Таким образом, вся система отношений внутри бытия понимается у Ямвлиха исключительно эстетически и, нужно прямо сказать, художественно. О символе хорового исполнения, употребляемом для характеристики этой системы, мы только что говорили. Но это вовсе не единственный текст. Еще в одном тексте рисуется целая картина того, что приобщаться к высшему нельзя враздробь и поодиночке, но только в общении со всем прочим; а общение - это есть то же, что и участие в общем хоровом исполнении (Damasc. In Phileb. 227, p. 107). В другом месте читаем, что "душа есть хорег жизни" и потому она бессмертна; ведь огонь, будучи хороводителем теплого, которое может остывать, сам не может перестать быть огнем (Olymp. In Phaed. p. 60, 12-21). Другими словами, огонь может нагревать и допускать остывание, но идея огня не есть ни нагревание, ни остывание. Это - старинное, платоновское учение. Для нас же в данном пункте важно то, что идея вещи в сравнении с самой вещью трактуется как хороводительство, то есть прежде всего как нечто художественно-оформляющее. Говорится и вообще о "независтливой [в смысле "щедрой", "обильной"] хорегии старейших виновников" (Procl. In Tim. I 195, 28-29), о "хорегии со стороны ума" (382, 23), о диаде как о "хореге соединения и разделения" (II 37, 10-11, а также 215, 8-9). Напомним читателю еще и то, что "хор", "хорег", "хорегия", "устанавливать хор" - всегда означало в греческом языке не просто область пения или хорового исполнения в узком смысле слова. Всегда имелось в виду участие хора в драматической постановке, и "хорегия" означала собою, собственно говоря, постановку театральной драмы. Другими словами, для Ямвлиха все бытие с начала и до конца есть не что иное, как театральная постановка, а все "порядки" и "распорядки" в нем являются только правилами и методами театральной драматургии.

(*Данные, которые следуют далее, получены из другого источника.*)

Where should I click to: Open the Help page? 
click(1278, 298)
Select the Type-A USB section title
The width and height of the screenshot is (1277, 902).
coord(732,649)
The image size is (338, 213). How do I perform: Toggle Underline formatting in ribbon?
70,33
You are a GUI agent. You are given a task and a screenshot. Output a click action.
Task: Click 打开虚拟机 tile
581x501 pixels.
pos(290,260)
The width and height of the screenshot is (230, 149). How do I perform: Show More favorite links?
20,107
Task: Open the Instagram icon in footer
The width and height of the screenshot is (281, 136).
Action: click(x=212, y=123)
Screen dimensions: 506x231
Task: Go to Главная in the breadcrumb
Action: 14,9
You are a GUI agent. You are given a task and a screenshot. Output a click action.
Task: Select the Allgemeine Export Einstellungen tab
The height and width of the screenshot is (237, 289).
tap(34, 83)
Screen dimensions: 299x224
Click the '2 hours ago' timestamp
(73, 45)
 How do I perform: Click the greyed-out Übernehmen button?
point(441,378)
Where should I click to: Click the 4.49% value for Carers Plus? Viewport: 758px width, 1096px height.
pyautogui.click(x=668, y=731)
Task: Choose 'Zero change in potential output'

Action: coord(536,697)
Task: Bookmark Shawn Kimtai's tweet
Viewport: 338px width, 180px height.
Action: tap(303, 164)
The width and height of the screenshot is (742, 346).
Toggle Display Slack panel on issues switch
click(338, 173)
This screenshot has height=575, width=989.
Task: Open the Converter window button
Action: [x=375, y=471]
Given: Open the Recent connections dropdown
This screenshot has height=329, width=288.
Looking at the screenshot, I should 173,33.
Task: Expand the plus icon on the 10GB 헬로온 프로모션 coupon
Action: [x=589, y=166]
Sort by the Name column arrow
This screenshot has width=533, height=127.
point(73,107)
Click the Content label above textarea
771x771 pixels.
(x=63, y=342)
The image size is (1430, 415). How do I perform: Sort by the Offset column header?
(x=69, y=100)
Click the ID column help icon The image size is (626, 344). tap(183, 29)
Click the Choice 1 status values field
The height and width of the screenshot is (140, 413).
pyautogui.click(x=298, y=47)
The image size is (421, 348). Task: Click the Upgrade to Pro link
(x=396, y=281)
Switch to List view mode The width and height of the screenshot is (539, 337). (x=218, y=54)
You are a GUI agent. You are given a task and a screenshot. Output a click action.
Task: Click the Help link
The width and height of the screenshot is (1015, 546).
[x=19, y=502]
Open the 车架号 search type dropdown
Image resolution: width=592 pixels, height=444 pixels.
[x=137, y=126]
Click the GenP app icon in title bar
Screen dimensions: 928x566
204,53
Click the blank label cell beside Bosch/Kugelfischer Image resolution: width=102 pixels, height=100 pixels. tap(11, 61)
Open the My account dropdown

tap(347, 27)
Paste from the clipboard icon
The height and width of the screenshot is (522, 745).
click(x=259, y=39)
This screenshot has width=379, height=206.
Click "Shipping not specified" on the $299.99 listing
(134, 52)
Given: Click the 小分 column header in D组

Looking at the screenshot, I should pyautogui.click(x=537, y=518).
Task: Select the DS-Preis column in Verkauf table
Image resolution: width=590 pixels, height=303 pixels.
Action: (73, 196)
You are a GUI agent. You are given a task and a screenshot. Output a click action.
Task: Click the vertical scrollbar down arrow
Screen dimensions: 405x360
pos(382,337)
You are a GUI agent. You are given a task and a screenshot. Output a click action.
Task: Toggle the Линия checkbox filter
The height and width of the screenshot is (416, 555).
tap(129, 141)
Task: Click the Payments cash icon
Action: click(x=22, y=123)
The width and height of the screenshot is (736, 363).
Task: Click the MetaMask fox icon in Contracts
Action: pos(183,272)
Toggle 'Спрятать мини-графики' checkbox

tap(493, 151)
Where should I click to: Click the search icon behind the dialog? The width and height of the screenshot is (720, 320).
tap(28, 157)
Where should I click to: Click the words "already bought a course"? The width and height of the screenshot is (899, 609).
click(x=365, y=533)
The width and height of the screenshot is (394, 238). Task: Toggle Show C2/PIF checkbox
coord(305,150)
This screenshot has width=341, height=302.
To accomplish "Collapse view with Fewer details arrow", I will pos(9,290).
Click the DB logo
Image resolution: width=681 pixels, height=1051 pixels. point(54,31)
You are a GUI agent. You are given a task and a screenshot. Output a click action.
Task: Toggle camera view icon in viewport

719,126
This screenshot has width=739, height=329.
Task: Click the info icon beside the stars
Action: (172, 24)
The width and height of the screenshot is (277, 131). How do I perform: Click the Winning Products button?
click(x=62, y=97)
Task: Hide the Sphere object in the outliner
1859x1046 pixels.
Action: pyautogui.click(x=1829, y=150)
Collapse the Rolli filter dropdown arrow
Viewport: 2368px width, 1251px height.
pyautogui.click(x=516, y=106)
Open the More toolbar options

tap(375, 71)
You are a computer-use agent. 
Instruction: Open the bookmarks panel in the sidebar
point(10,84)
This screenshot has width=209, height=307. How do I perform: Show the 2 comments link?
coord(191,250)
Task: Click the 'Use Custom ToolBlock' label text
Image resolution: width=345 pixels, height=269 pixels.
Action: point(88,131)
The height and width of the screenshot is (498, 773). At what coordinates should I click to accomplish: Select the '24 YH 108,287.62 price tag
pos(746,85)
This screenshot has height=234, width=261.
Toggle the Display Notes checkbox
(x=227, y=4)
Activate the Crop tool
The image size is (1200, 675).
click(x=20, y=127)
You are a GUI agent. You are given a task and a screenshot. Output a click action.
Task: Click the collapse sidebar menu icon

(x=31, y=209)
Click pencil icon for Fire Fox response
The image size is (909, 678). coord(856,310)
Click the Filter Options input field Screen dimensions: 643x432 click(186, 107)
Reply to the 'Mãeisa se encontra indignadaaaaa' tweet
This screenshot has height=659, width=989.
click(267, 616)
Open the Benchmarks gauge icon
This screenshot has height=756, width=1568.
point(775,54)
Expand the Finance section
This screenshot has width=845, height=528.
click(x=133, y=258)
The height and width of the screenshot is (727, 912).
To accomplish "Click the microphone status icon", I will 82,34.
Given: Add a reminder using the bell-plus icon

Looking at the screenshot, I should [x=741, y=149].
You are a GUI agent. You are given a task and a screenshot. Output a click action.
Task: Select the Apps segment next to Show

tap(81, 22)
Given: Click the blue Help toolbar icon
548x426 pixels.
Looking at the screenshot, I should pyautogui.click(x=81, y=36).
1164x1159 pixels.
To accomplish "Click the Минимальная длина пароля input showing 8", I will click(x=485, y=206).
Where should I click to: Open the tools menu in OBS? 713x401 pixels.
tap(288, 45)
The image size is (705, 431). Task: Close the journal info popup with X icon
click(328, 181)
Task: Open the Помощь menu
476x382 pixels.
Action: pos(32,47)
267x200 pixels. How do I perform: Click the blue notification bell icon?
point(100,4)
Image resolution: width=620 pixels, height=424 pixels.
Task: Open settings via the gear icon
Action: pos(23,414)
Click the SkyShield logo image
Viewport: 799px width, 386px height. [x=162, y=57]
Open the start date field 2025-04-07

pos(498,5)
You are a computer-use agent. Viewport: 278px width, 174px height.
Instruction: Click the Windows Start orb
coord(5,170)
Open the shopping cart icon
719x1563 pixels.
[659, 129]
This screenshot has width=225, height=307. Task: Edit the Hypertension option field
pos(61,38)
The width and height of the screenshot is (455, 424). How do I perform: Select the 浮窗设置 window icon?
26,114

8. Принцип меры и гармонии

а) Если идея порядка действительно имеет такое большое значение в эстетической терминологии Ямвлиха, то естественно ожидать, что такое же большое значение принадлежит и принципу меры (metron). Ведь если что-нибудь упорядочено, то тут же возникает и вопрос о том, как именно осуществляется порядок. Он осуществляется так, что при сравнении одного момента действительности с другим моментом возникает возможность и даже необходимость измерять одно при помощи другого, то есть устанавливать, каким образом одно входит в состав другого. Поэтому мера является либо в виде принципа упорядочения, либо в виде процесса упорядочения, либо в виде его результата. Подобного рода терминологические оттенки и можно наблюдать в текстах из Ямвлиха.

Что касается измеряемого, а также и процесса измерения, то у Ямвлиха имеется такой текст (I 147, 24-27), где говорится о "мере участия" низших сфер в той высшей жизненной сфере, которая именуется Афиной. "Мера" здесь, очевидно, не просто степень участия, но означает также и известного рода соразмерность, благоустроение.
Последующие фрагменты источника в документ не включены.